On May 23, we are downgraded our recommendation on the shares of Tower Group International Ltd. (TWGP) to Underperform from Neutral on account of significant execution risk associated with the recently closed merger with Canopius.
Other Factors affecting the Downgrade
Tower generates a substantial portion of its revenues from Northeast United States, an area which is significantly vulnerable to catastrophes. Though Tower has reduced the number of polices in Massachusetts and Rhode Island, we believe the company runs a high catastrophe exposure in the region. Moreover, due to severe catastrophic events in the first half of the year, reinsurance rates might experience upward pressure, and thus the company’s operating margin could be suppressed in the upcoming months.
Weaker investment yield continues to be a concern for Tower. In response to this environment, management had implemented a strategy to purchase dividend paying common stocks during the fourth quarter of 2012 to enhance investment income. The company is also evaluating alternative investment classes to further enhance the investment income. Though management is trying out ways to offset pressure from low interest rates, we are not sure as to how successful this strategy will be.

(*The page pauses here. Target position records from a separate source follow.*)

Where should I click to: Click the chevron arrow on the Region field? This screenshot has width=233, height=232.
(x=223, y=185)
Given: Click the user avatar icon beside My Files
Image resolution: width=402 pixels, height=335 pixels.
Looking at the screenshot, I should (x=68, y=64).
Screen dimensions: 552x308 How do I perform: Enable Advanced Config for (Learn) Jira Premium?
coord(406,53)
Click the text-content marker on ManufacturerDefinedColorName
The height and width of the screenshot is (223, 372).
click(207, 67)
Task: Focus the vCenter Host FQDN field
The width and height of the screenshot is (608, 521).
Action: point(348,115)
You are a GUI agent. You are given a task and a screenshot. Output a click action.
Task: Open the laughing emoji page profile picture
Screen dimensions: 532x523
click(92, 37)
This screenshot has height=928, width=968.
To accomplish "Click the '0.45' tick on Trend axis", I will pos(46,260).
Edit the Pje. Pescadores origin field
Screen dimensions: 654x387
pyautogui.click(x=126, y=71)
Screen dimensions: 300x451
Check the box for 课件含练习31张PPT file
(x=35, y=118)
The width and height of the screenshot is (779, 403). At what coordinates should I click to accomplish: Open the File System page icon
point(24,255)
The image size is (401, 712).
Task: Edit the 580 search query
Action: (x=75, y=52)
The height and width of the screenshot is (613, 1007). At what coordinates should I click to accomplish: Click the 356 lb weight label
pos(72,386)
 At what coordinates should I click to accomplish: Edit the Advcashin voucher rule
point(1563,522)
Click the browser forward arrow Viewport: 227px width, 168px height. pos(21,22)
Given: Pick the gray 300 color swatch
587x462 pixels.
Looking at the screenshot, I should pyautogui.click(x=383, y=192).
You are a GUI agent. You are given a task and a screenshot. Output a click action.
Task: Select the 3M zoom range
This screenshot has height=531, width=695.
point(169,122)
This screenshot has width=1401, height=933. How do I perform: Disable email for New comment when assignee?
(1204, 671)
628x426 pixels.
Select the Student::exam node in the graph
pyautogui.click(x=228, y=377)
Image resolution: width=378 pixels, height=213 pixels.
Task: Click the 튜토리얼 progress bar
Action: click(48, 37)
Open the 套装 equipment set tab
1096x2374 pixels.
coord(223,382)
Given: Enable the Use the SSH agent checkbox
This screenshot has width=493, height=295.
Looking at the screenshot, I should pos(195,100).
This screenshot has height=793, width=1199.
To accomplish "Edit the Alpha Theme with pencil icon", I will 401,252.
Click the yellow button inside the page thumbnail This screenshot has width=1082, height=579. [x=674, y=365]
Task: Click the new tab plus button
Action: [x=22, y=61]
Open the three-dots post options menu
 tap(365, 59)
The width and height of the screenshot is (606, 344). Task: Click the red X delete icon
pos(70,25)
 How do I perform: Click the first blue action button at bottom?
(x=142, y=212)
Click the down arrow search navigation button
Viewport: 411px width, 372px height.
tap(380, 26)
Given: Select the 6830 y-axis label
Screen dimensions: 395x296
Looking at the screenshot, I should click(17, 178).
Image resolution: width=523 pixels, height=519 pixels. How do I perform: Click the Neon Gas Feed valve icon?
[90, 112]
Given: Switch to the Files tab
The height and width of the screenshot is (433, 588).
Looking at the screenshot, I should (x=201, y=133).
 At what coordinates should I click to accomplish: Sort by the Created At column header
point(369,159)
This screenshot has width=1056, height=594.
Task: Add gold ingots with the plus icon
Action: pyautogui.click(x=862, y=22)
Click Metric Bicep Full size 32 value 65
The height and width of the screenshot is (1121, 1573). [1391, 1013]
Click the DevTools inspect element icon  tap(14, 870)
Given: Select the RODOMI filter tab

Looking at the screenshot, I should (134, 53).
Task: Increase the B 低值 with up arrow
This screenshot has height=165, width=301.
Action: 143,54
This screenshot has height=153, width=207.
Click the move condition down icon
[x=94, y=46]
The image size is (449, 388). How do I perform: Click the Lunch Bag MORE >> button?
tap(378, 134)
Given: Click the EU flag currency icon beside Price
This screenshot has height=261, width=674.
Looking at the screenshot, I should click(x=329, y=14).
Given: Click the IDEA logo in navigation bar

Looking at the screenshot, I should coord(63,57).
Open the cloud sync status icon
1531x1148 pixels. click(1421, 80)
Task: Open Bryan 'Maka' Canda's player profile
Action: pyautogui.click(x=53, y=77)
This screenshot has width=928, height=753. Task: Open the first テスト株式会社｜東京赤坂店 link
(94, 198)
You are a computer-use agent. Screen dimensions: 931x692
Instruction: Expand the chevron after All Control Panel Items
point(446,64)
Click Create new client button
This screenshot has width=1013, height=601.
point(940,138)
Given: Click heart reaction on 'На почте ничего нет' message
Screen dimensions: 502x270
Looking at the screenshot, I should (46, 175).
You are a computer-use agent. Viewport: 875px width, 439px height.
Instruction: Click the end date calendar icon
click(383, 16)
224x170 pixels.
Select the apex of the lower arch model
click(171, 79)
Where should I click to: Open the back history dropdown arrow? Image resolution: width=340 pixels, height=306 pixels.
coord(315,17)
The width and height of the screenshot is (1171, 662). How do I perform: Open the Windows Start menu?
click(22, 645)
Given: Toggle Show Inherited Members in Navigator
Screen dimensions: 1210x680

Like other insurers, Tower has been affected by the soft property and casualty insurance market. Management believes that reduced capitalization, decreased new business ventures, increased business declines as well as negligible new home ownership will reduce the demand for small commercial and personal lines policies. Moreover, low pricing in homeowners and commercial property lines of business will restrict overall premium growth.
Other Insurers That Warrant a Look
Other stocks in the insurance sector Hanover Insurance Group Ltd. (THG), Monteplier Re Holdings Ltd. (MRH), Global Indemnity plc (GBLI) all carrying Zacks Rank #1 (Strong Buy) are worth considering.